• The problem
Reproduce the lines running from the one containing "The width and height of the screenshot is (683, 414)." through the end of the records, inclusive, with "File menu" replaced by "View menu" and all else unchanged. Omit the pictures from your answer.

──────── Source records

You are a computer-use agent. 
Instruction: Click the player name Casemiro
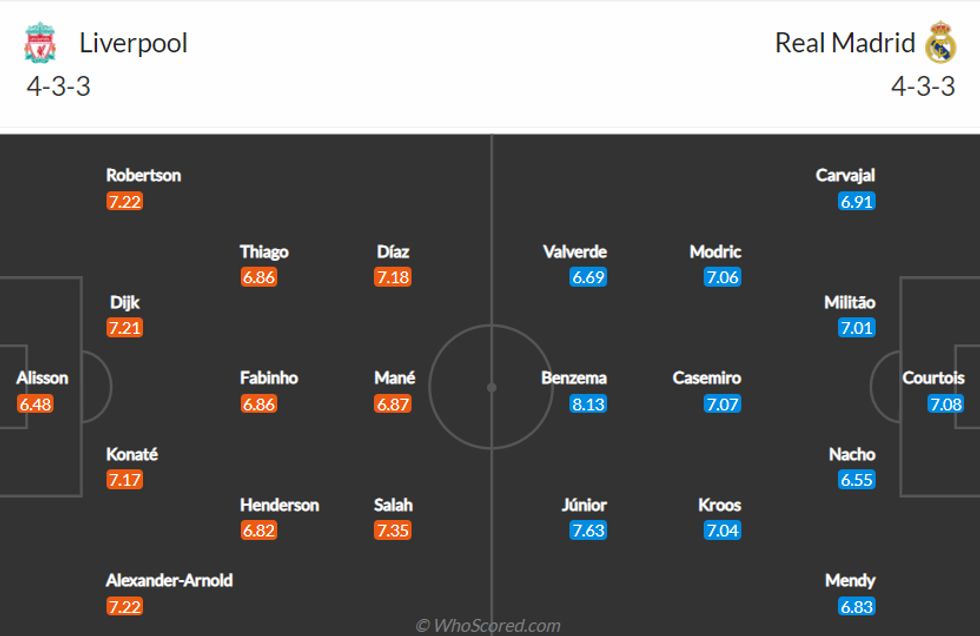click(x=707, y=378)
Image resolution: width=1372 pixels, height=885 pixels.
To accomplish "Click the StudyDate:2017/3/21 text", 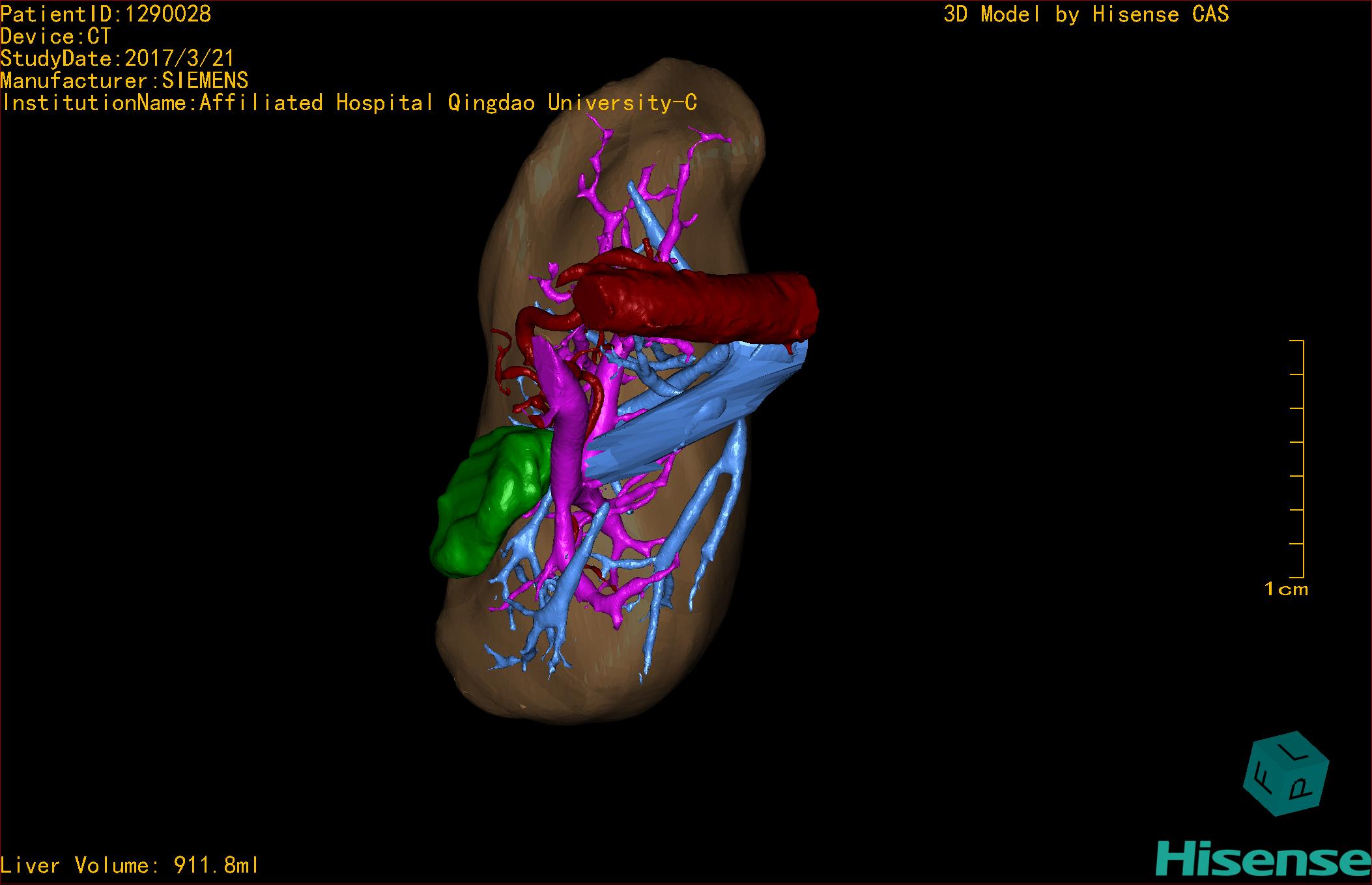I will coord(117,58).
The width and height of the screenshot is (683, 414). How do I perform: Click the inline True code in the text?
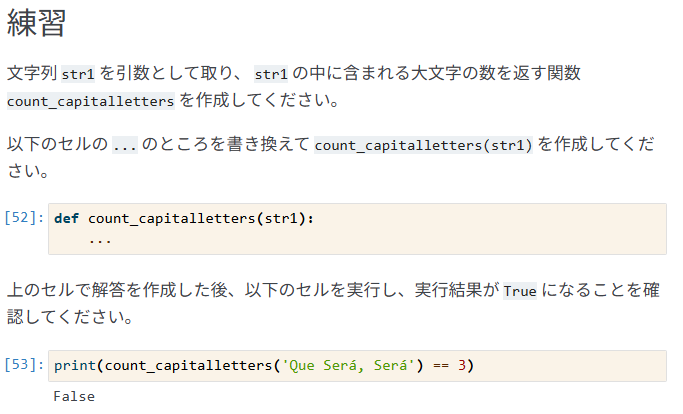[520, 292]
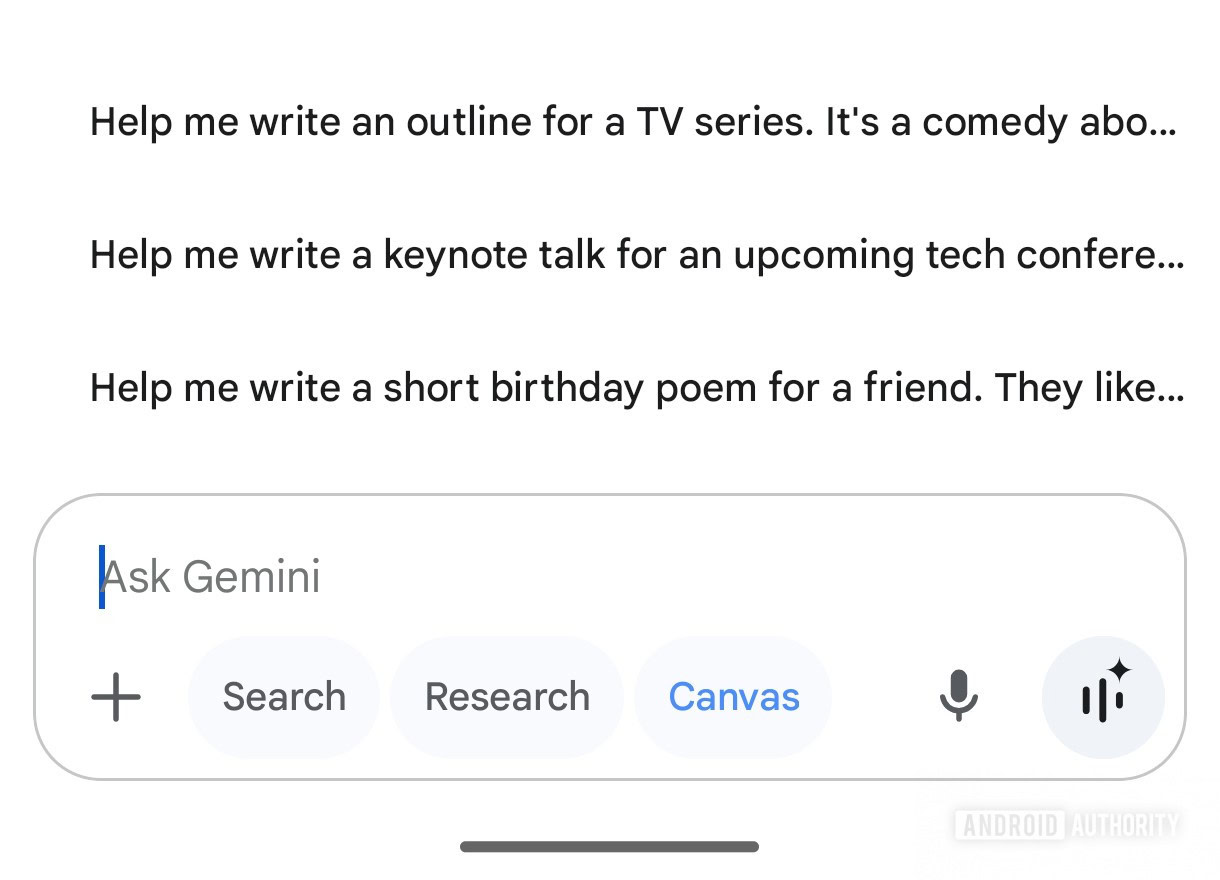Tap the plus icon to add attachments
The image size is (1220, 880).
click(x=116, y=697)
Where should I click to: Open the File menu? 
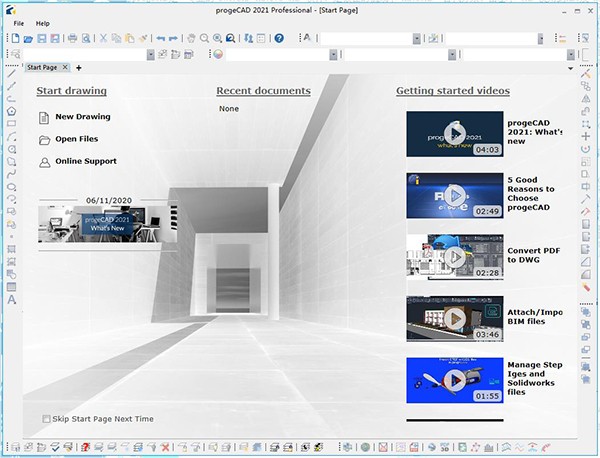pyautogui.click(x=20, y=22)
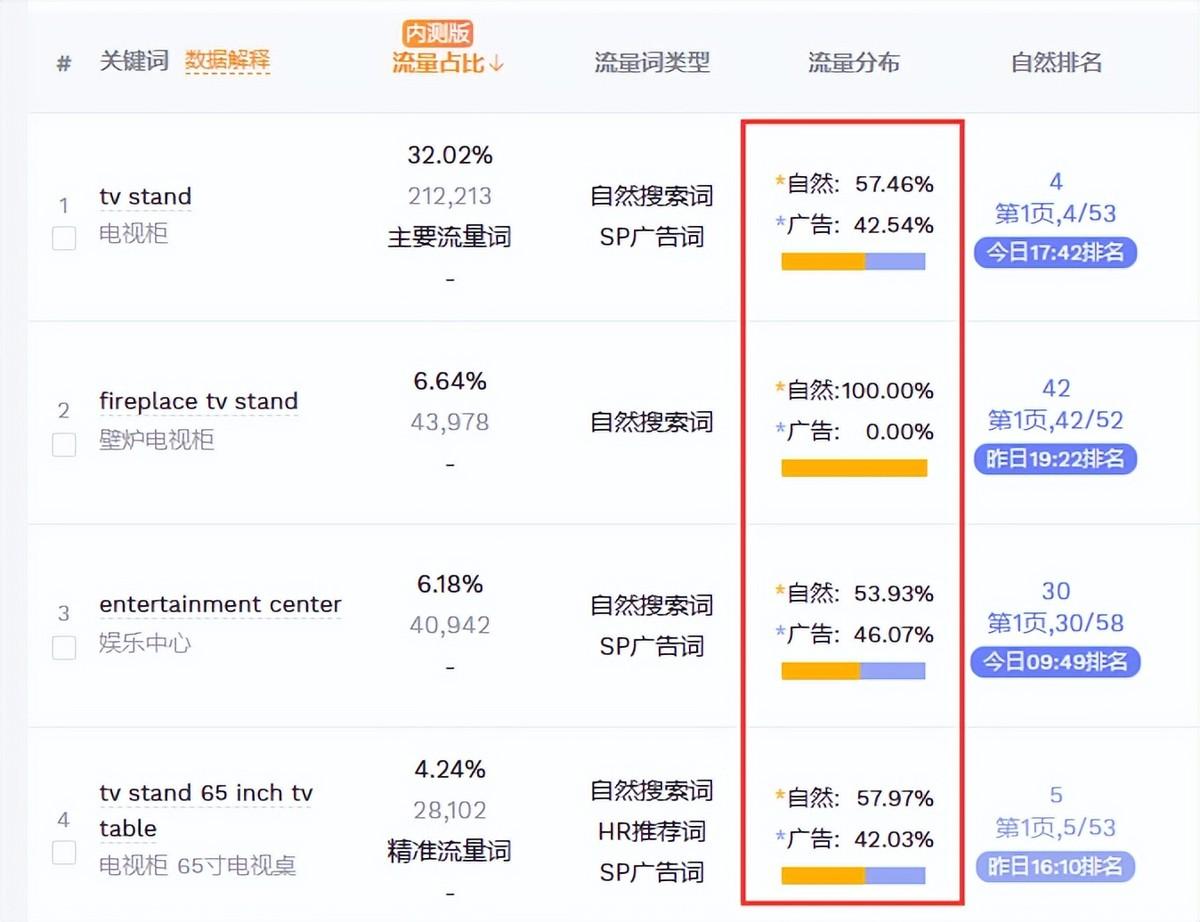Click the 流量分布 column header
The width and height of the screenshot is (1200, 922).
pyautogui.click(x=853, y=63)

────────────────

• Solution to the exercise
The width and height of the screenshot is (683, 414). How do I perform: Click the inline True code in the text?
[520, 292]
Tap the plus icon to add attachments
The image size is (1220, 880).
click(x=116, y=697)
Where should I click to: Open the View menu? 
pyautogui.click(x=20, y=22)
Click the 流量分布 column header
The width and height of the screenshot is (1200, 922).
pyautogui.click(x=853, y=63)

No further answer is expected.